Dentro da tumba, os arqueólogos encontraram pedaços de vasos de alabastro com o nome de Tutmés II gravado, e também o nome da esposa dele, a famosa rainha Hatshepsut. Imagine descer um corredor escuro e milenar, com lanterna na mão, e dar de cara com um vaso de pedra contando quem dormia ali. Foi mais ou menos isso que aconteceu.
Como era a vida no Egito Antigo na época do faraó Tutmés II
Para você ter uma ideia, Tutmés II governou o Egito por volta de 1479 a.C., numa época em que as famílias viviam às margens do rio Nilo, cuidavam de hortas, cozinhavam pão em fornos de barro e usavam potes de cerâmica parecidos com aqueles que a gente ainda vê em casas antigas no interior. A vida girava em torno da família, da comida e da fé nos deuses.
Os faraós eram considerados quase divinos, e quando morriam, os egípcios preparavam tudo com muito carinho para a viagem ao outro mundo. Eles colocavam móveis, joias, roupas e até comida na tumba, como quem arruma uma mala caprichada para uma longa viagem.

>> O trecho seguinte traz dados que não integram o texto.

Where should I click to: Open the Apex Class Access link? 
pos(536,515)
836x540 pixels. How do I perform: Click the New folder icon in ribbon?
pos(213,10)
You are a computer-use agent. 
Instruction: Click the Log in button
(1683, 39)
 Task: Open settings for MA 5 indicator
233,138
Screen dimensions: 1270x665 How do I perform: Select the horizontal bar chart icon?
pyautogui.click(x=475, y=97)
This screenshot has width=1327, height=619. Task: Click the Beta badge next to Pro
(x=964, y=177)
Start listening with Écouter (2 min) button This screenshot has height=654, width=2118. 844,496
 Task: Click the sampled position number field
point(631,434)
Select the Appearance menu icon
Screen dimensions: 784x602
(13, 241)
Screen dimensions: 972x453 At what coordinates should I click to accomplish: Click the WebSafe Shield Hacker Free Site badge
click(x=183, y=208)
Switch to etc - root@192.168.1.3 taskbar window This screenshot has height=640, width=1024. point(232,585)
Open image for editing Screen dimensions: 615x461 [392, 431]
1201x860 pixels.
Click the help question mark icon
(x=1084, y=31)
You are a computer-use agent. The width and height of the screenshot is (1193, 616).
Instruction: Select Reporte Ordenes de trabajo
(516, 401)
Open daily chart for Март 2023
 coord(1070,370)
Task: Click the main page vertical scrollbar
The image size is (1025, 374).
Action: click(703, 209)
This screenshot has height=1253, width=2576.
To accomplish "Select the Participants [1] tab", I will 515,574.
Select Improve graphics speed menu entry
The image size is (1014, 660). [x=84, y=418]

O cuidado era tão grande que muitos desses objetos sobrevivem até hoje, milhares de anos depois.

Vasos de alabastro e estrelas no teto: os detalhes que mais impressionaram
Uma das coisas mais bonitas que os pesquisadores acharam foram pedaços de gesso com inscrições religiosas, pintados de azul e decorados com estrelinhas amarelas. Era assim que os antigos egípcios imaginavam o céu noturno e queriam que o rei descansasse para sempre debaixo dele. Dá pra imaginar a cena: um teto pintado como uma noite estrelada, lá no fundo do deserto.
Infelizmente, pouco tempo depois do enterro, uma enchente invadiu o túmulo e estragou boa parte do que estava lá dentro. Por causa disso, os antigos egípcios tiveram que mudar o corpo do faraó e seus pertences de lugar. É como quando uma chuva forte alaga o quintal e a gente precisa correr pra salvar as coisas do armário, só que aqui os “objetos” eram tesouros de um rei.
Arqueólogos identificaram o túmulo do faraó Tutmés II nas montanhas a oeste de Luxor, no Egito.
Fragmentos de vasos de alabastro com inscrições de Tutmés II e da rainha Hatshepsut confirmaram a descoberta.
Pedaços de gesso azul com estrelas amarelas mostram como era a decoração religiosa do túmulo milenar.
A descoberta foi liderada pela New Kingdom Research Foundation, ligada ao McDonald Institute for Archaeological Research da Universidade de Cambridge, que trabalha há mais de uma década no sítio arqueológico de Luxor e detalha cada etapa da escavação para a comunidade científica.
Por que essa descoberta sobre o Egito Antigo é tão importante
Esse achado é considerado o mais importante do Egito Antigo em mais de 100 anos porque era a última tumba real perdida da 18ª dinastia, a mesma que produziu nomes famosos como Hatshepsut e Tutancâmon. Tutmés II era avô do menino-rei Tutancâmon, então estamos falando de descobrir a casa do bisavô daquela família real toda.
Para os pesquisadores, cada pedacinho de vaso, cada inscrição em hieróglifos e cada fragmento de gesso ajuda a contar como era a vida, a fé e os costumes de um povo que viveu há milhares de anos. É como achar um álbum de família antigo no fundo do baú: cada objeto desperta uma história.
O que os arqueólogos ainda querem descobrir sobre a tumba de Tutmés II
A equipe acredita que pode existir uma segunda tumba de Tutmés II escondida ali perto, talvez com os móveis, joias e objetos que foram retirados depois da enchente. Os arqueólogos pretendem continuar escavando e investigando a região, na esperança de encontrar ainda mais relíquias desse faraó tão pouco conhecido.
É impressionante pensar que, mesmo depois de tanto tempo, o passado ainda guarda segredos esperando para serem contados. Quem sabe na próxima vez que você ver uma reportagem sobre o Egito Antigo, não venha aí mais uma surpresa pra deixar a gente de queixo caído?